* Task description
Continue the manga review below, starting right after its final sentence.

[Start of Page excerpt]

The clunky Vie Ghoul subplot in the middle parts of volume seventeen, where lead vocalist Reino confronts Kyoko with his bizarre, ongoing plan to win her hatred away from Sho, is quite possibly the single worst plot choice made thus far. Kyoko's sinister aura and chibi army of “Grudge Kyokos” make for great comic relief. But they are not something that ought to be taken too seriously in light of the manga's otherwise real-world setting. So Reino's psychic powers, now revealed as efficacious beyond a shadow of a doubt, may be a convenient way to advance Ren's back story, but they also grate terribly on the pre-established atmosphere of the series. Serious supernatural stuff should never have been included.

[End of Page excerpt]
[Start of Record set]

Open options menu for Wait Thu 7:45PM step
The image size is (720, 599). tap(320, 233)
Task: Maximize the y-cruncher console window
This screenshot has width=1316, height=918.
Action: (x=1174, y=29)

[End of Record set]

* Exercise response
By the end of the book, though, Nakamura seems to have decided that it is high time to return to the basics. A new assignment from the Love Me Section puts Kyoko at the beck and call of expatriate actor Koo Hizuri…who proves to be an arrogant jerk of heretofore untold—even by Skip Beat! standards—proportions. For example, his first act of Kyoko abuse is to instruct her in English to make him an elaborate meal and then tell her to order room service instead. Needless to say, Kyoko's outraged, and plot-wise it's a good save on Nakamura's part. But alas, there are only so many directions in which the story can redirect Kyoko's anger; too many more new characters of the Koo sort will strain reader patience to the breaking point.

Skip Beat!'s primary downside, if it could be called a weakness at all, is its artwork. Although they often require a idiosyncratic, method of visual reading, the pages invariably boast excellent layouts that, once you get accustomed to the mangaka's style, provide an easy, natural reading experience. She also has wonderful expressive range, taking her characters from seductive to silly and back again with grace and élan. Yet the character designs themselves are, let us not mince words, shrewish at best and ugly at worst. The strangely feral facial features of the principal characters, especially the female ones, may be enough to discourage casual book store browsers from buying altogether.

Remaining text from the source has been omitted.